Arthur T Knackerbracket has found the following (paywalled) story:

July 26, 2018

Starbucks Corp. must pay employees for off-the-clock work such as closing and locking stores, the California Supreme Court ruled on Thursday in a decision that could have broad implications for companies that employ workers paid by the hour across the state.

The decision is a departure from a federal standard that gives employers greater leeway to deny workers’ compensation for short tasks, such as putting on a uniform, that are performed before they clock in or after they clock out.

More details are available from pbs.org:

The ruling came in a lawsuit by a Starbucks employee, Douglas Troester, who argued that he was entitled to be paid for the time he spent closing the store after he had clocked out.

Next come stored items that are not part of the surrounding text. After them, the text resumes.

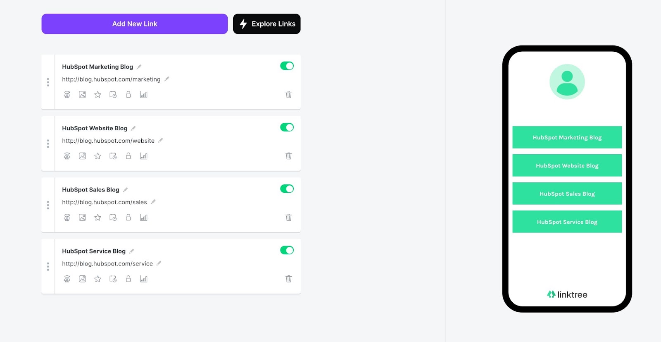Click the linktree logo in the preview
Viewport: 661px width, 342px height.
click(567, 294)
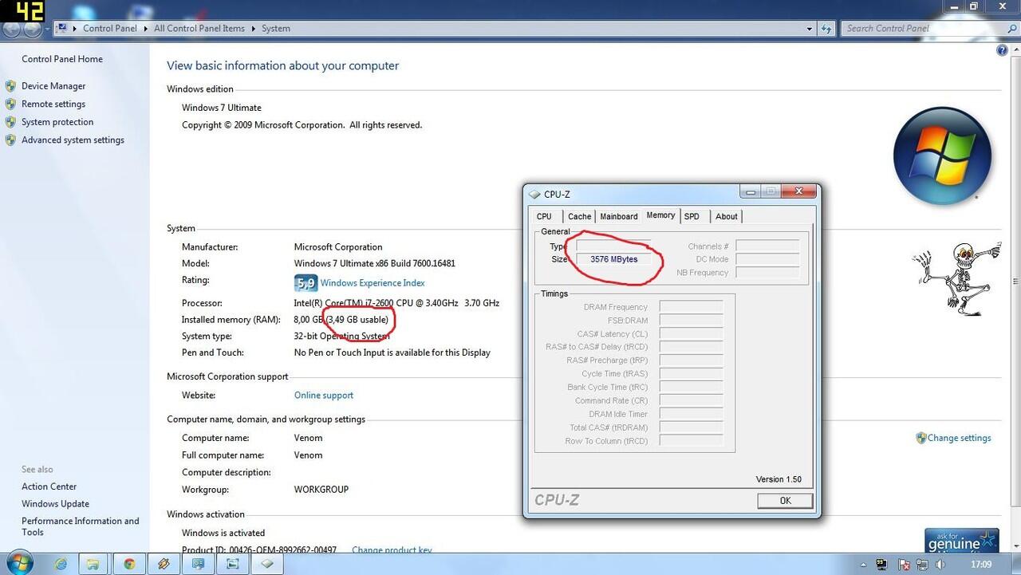Open the memory Type dropdown in CPU-Z

click(614, 246)
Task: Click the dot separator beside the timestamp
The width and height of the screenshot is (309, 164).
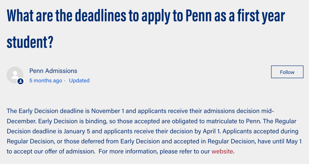Action: tap(65, 81)
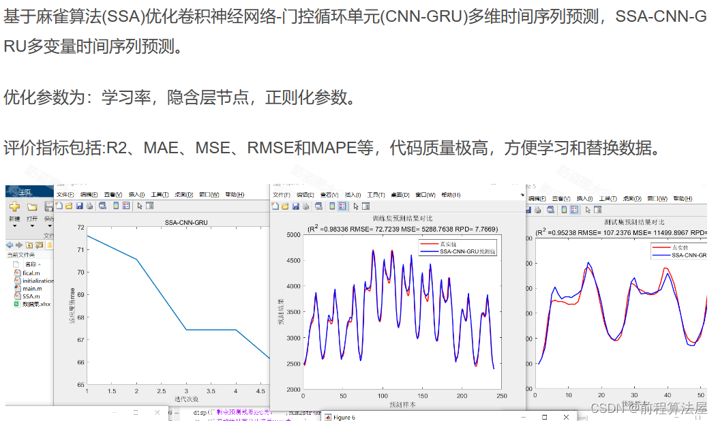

Troester said he activated the store alarm, locked the front door and walked co-workers to their cars — tasks that required him to work for four to 10 additional minutes a day.

An attorney for Starbucks referred comment to the company. Starbucks did not immediately have comment.

A U.S. District Court rejected Troester’s lawsuit on the grounds that the time he spent on those tasks was minimal. But the California Supreme Court said a few extra minutes of work each day could “add up.”

Troester was seeking payment for 12 hours and 50 minutes of work over a 17-month period. At $8 an hour, that amounts to $102.67, the California Supreme Court said.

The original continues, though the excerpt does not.